Lesha had just come home to Yarova for a vacation.
"I still haven't tasted her borscht. Mother's borscht. I cried for two days straight. I can't sleep at night."
Writing on X, Ukrainian President Volodymyr Zelenskyy called the attack on Yarova a "frankly brutal" air strike aimed "directly at people, ordinary citizens."
Zelenskiy said a guided bomb struck the village, which lies about 24 kilometers from the Ukrainian city of Slovyansk.
It came just hours after Moscow said Ukrainian forces launched drone and missile attacks on two cities in Russian-occupied parts of the Donetsk region that left two people dead.

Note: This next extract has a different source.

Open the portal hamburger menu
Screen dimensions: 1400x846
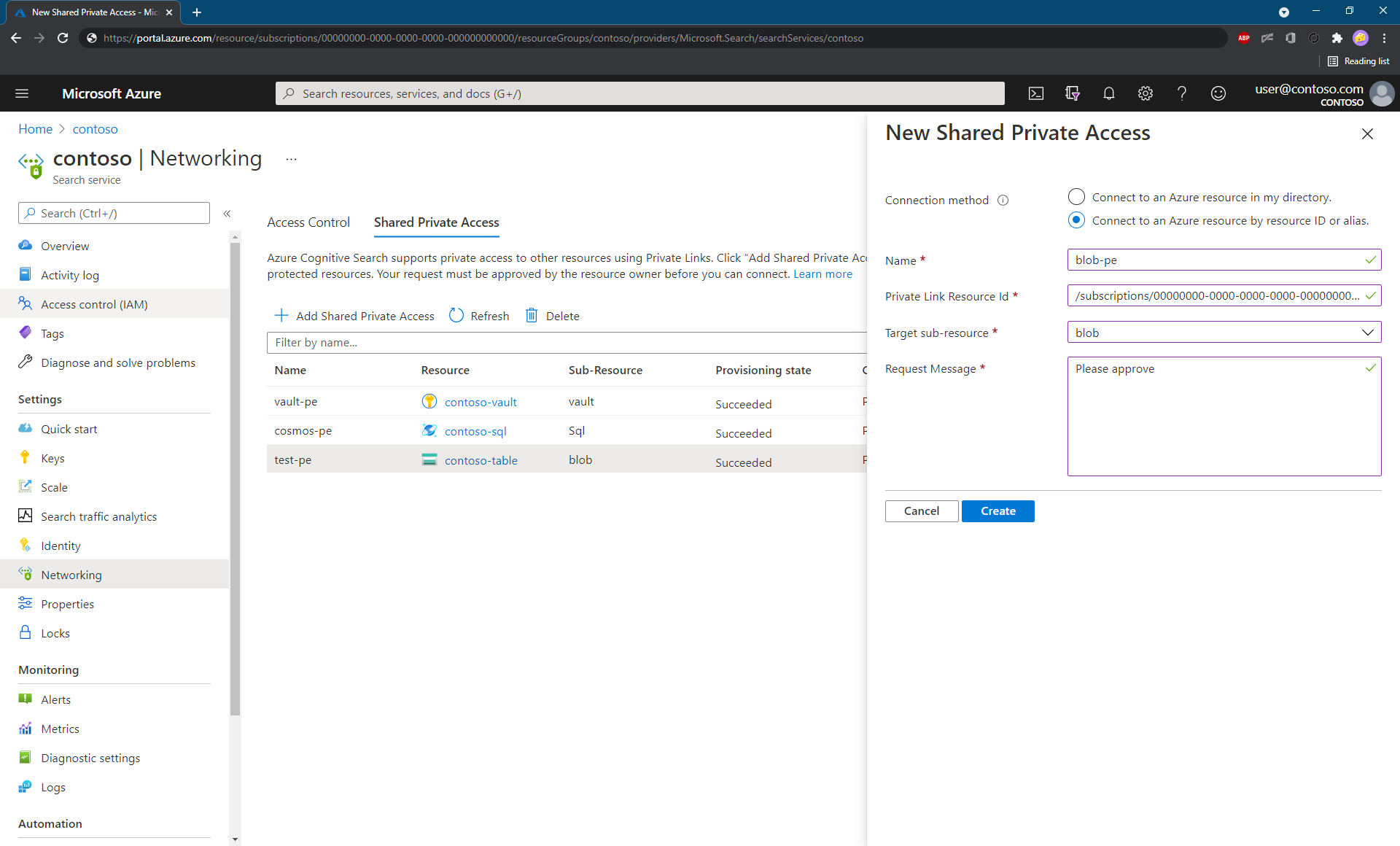tap(22, 93)

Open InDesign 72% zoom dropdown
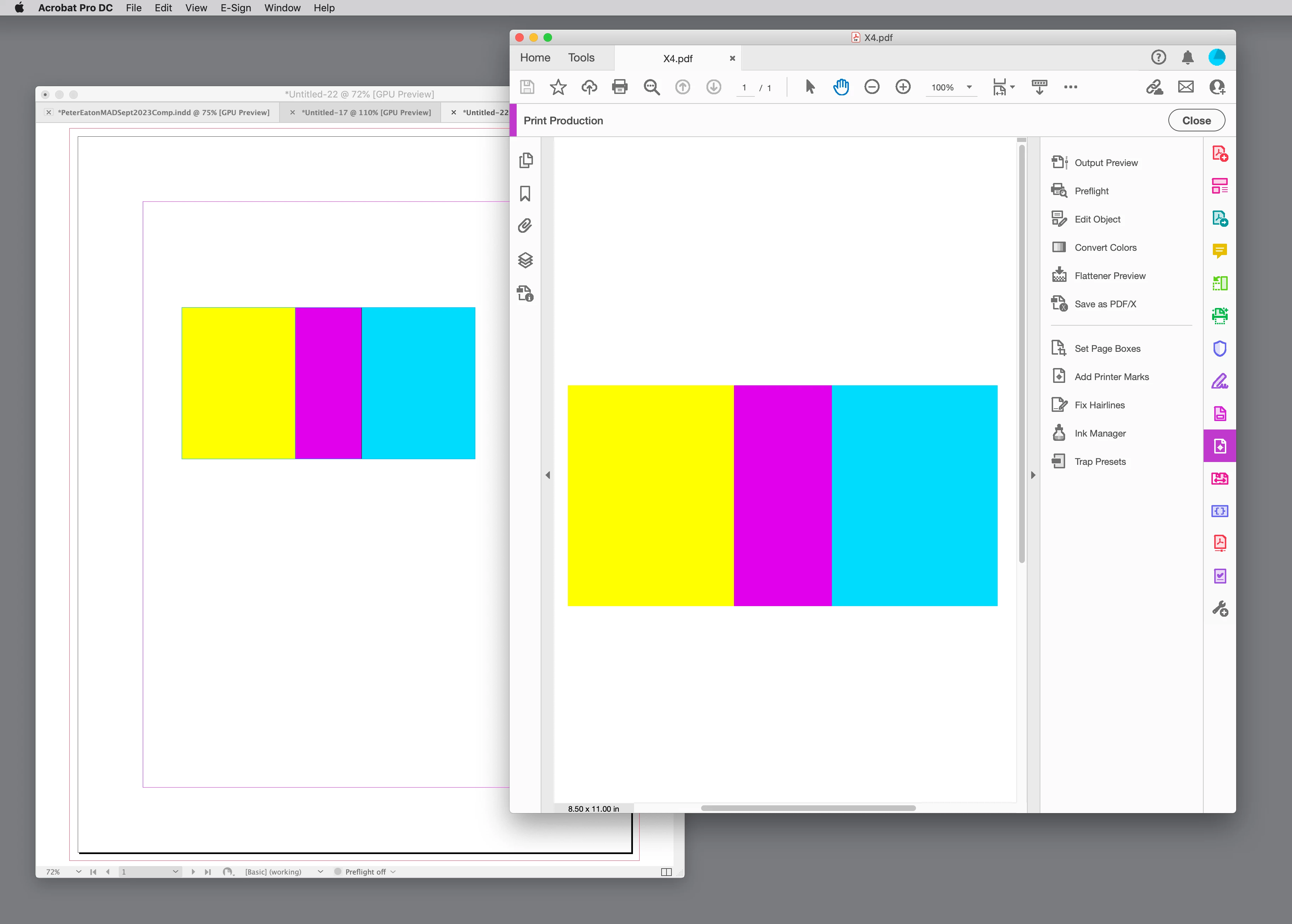(x=78, y=872)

Hryhorivna is determined to respect her late husband's wishes, she says.
"He asked to be buried near his father," she says. "We dug a grave."
She nearly died herself. "Two corpses just fell on me. I survived. See how it looks. It hurts here and everywhere," she says, pointing to her injuries.
"They saved me. Two strong men fell on top of me. If they hadn't, I would be dead too."